O primeiro sítio a verificar quando ajuda o seu filho com questões de sono é a consistência das suas rotinas nocturnas. Analisar esta rotina funciona em primeiro lugar por permitir compreender o que poderá estar a acontecer na rotina do seu filho (ou falta dela). Sendo os seres espantosos, espertos, capazes como são, as nossas crianças não fazem nada que não lhes seja útil a um nível qualquer. Portanto, queremos olhar para a situação com os nossos óculos de detective postos e descobrir o que é que os nossos filhos podem estar a ganhar com esta experiência (n.t. de não dormir) pela forma como lhes reagimos a eles e às suas dificuldades em dormir. Por isso pergunte a si mesmo:
“O que é que eu faço quando o meu filho acorda durante a noite?”
“Como é que eu reajo quando ele chama por mim?”
“Como é que me sinto?”
“Mantenho-me calma e descontraída?”
“Estabeleço os meus limites e mantenho-me firme neles?”
“Acalmo o meu filho em vez de lhe permitir que encontre uma forma de se acalmar a si próprio?”

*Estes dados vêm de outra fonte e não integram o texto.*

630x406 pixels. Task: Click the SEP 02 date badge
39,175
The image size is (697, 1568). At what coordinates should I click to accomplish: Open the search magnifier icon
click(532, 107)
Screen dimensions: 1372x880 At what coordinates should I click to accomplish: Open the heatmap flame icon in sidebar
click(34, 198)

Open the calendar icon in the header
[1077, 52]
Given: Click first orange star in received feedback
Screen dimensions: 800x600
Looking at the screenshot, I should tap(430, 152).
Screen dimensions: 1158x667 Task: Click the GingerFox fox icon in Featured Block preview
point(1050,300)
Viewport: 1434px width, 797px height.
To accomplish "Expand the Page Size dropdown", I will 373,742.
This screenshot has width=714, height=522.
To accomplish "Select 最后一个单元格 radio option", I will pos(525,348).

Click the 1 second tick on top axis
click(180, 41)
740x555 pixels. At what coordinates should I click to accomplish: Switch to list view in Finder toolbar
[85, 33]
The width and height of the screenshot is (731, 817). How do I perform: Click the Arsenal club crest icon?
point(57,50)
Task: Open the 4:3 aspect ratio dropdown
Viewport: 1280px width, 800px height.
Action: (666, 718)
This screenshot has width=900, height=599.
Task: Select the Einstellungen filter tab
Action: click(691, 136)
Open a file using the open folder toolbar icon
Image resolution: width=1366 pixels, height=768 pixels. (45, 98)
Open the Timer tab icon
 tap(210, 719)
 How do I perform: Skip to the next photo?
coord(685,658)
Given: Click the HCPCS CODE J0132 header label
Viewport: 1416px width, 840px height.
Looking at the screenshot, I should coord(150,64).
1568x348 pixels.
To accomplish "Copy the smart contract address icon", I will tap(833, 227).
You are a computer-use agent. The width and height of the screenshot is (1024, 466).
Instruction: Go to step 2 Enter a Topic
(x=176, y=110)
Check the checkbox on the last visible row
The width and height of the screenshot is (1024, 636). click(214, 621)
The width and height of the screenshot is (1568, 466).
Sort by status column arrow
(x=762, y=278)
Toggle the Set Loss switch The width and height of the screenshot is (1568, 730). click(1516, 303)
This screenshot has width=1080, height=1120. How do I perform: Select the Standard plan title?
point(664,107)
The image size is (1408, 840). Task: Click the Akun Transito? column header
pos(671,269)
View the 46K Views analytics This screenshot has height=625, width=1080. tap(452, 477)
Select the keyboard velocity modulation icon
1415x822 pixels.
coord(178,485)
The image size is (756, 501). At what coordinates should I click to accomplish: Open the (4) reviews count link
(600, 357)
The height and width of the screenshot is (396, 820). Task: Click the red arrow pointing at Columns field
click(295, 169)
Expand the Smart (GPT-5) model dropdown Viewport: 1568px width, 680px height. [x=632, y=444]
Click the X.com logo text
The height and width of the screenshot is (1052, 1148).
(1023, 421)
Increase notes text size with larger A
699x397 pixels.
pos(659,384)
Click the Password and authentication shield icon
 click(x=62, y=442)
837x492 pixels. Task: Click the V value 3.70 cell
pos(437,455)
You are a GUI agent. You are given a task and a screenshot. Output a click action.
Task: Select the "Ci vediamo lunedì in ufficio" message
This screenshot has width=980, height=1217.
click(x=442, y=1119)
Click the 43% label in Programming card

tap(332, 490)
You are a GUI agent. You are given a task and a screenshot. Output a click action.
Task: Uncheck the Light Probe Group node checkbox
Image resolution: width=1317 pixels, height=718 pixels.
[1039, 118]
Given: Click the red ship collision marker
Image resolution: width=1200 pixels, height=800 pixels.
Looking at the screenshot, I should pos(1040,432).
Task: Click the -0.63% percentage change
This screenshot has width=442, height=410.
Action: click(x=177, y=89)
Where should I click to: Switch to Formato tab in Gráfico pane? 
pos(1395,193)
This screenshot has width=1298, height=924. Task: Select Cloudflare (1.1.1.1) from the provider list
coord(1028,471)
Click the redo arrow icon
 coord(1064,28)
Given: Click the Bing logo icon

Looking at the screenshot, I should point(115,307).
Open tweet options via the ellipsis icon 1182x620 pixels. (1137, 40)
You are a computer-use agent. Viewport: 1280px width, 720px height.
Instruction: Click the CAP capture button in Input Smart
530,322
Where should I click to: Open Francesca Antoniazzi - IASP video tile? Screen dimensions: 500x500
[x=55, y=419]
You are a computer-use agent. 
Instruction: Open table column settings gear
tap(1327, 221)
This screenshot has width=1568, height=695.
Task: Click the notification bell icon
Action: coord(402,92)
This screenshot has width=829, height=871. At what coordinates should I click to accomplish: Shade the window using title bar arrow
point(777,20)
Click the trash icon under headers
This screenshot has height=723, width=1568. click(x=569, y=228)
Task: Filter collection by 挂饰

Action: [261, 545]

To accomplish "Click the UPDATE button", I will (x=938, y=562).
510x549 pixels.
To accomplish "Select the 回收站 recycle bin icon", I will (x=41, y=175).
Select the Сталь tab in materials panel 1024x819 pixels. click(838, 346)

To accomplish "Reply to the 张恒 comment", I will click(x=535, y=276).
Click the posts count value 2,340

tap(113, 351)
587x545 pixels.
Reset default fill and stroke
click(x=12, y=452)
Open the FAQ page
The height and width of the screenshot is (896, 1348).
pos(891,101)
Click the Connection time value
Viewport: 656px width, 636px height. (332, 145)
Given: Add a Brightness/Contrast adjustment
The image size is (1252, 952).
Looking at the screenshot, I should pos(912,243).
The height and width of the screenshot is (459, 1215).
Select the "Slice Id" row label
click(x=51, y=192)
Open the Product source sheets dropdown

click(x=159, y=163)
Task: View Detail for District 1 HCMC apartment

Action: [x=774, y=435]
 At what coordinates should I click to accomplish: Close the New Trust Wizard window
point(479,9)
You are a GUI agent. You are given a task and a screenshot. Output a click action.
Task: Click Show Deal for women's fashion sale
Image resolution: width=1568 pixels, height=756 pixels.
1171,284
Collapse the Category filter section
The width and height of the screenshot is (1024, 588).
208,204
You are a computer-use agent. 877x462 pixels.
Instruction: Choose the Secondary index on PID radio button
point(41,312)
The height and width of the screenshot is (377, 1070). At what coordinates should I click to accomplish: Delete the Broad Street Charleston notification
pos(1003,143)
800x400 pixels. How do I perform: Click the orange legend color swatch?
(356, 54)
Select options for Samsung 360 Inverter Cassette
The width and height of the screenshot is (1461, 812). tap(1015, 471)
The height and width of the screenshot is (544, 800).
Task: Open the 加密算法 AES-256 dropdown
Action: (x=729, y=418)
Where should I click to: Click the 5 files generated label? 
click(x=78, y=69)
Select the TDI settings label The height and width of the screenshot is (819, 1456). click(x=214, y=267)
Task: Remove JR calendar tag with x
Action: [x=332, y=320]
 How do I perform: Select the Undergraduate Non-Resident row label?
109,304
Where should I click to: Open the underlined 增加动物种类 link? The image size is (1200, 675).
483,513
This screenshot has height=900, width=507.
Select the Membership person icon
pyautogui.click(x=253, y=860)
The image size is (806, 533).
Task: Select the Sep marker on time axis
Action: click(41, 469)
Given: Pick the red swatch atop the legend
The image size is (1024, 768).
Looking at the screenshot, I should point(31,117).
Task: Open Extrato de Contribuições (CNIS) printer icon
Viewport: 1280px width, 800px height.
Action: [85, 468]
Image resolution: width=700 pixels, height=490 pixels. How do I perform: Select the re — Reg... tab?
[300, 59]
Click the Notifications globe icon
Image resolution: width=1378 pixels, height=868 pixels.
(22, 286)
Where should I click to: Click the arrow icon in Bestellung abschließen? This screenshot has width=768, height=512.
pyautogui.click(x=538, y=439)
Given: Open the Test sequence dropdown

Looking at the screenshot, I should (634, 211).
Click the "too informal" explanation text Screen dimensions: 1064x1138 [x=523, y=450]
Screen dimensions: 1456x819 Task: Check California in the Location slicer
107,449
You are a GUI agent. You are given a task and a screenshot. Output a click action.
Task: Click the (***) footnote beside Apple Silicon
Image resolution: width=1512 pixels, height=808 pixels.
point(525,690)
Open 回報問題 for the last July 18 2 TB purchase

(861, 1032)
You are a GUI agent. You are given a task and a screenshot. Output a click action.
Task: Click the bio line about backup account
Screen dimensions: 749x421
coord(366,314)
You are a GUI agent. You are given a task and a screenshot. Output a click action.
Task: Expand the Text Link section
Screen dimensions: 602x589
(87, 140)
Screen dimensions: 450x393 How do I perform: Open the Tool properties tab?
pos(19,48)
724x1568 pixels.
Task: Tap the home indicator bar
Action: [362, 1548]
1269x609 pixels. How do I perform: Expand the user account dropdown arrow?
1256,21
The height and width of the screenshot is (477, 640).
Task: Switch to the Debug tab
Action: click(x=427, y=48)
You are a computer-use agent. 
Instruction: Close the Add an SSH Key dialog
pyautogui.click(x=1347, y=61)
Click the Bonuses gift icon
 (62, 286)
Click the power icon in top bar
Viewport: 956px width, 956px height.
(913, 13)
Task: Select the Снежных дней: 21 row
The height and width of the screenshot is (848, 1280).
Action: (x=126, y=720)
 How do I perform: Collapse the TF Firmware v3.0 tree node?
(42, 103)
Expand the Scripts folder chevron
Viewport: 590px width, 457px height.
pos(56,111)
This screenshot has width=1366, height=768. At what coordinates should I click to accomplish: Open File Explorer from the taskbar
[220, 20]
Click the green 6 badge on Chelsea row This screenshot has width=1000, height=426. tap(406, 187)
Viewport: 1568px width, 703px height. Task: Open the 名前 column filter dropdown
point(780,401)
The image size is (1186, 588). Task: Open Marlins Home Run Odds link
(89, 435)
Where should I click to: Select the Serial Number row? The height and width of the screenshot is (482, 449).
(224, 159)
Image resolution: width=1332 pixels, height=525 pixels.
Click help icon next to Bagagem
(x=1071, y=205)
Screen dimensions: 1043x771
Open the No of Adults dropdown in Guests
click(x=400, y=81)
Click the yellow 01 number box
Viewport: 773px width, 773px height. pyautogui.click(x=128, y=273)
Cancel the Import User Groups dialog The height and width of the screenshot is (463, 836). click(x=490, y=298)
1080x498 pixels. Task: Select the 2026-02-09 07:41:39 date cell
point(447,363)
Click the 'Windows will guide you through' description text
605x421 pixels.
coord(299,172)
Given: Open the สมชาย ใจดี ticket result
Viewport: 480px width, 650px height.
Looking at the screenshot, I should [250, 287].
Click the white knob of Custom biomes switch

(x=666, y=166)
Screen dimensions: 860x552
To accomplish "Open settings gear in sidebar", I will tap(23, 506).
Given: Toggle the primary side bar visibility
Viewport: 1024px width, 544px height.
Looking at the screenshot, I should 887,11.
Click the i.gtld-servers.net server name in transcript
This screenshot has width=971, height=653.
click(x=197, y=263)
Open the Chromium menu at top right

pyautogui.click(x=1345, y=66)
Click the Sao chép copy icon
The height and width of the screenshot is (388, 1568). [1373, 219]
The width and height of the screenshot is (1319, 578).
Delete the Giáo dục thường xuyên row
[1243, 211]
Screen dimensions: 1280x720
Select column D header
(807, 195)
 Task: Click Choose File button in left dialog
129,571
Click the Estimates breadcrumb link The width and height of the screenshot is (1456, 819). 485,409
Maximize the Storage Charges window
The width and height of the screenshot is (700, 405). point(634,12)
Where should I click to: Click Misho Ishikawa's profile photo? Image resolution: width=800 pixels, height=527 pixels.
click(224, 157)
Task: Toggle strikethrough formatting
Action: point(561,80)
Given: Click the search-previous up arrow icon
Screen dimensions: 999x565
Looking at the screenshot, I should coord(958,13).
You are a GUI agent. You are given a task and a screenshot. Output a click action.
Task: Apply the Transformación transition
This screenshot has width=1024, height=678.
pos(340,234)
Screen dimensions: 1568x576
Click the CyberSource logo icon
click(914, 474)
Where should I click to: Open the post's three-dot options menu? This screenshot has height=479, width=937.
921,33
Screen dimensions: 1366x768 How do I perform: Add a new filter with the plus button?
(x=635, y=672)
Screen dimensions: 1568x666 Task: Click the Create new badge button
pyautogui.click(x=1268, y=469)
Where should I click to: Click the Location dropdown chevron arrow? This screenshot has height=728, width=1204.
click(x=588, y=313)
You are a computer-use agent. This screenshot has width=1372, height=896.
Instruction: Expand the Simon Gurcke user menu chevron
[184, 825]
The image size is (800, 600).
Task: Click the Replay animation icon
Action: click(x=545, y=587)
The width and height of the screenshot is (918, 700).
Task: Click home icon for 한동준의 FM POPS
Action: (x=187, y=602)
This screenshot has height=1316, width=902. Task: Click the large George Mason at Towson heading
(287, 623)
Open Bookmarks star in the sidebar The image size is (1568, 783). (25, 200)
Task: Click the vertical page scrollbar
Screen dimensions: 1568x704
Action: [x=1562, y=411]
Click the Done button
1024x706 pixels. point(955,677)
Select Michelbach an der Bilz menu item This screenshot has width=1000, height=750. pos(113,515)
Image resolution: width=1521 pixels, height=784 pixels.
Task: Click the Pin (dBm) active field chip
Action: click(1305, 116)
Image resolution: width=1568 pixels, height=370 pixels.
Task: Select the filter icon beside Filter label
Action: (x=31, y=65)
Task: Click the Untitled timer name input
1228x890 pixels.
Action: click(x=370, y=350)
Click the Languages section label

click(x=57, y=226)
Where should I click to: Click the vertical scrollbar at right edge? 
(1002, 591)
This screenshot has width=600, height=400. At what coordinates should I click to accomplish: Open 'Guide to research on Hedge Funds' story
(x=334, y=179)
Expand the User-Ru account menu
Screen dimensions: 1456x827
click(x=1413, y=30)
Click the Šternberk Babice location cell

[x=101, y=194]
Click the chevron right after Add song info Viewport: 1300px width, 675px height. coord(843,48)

“Estou tão cansada e frustrada que me sinto vencida e trago o meu filho para a minha própria cama outra vez, noite após noite?”

Faça-se a si mesmo perguntas sobre a situação para encontrar o que é que está a funcionar que faz com que o seu filho se mantenha nesta cena.
Ao fazer isto, por favor aperceba-se de que você sempre teve a melhor das intenções! Você está a fazer o melhor que pode e por vezes pode ser mais fácil acomodar o seu filho a meio da noite porque poucas horas de sono são melhores que sono nenhum… certo?
Bem, o que se passa é o seguinte, o nosso filho passa então a associar que quando chora nós entramos em cena. Esta torna-se uma forma fácil para ele de comunicar considerando que para a maior parte das crianças no Especto do Autismo a comunicação é um desafio.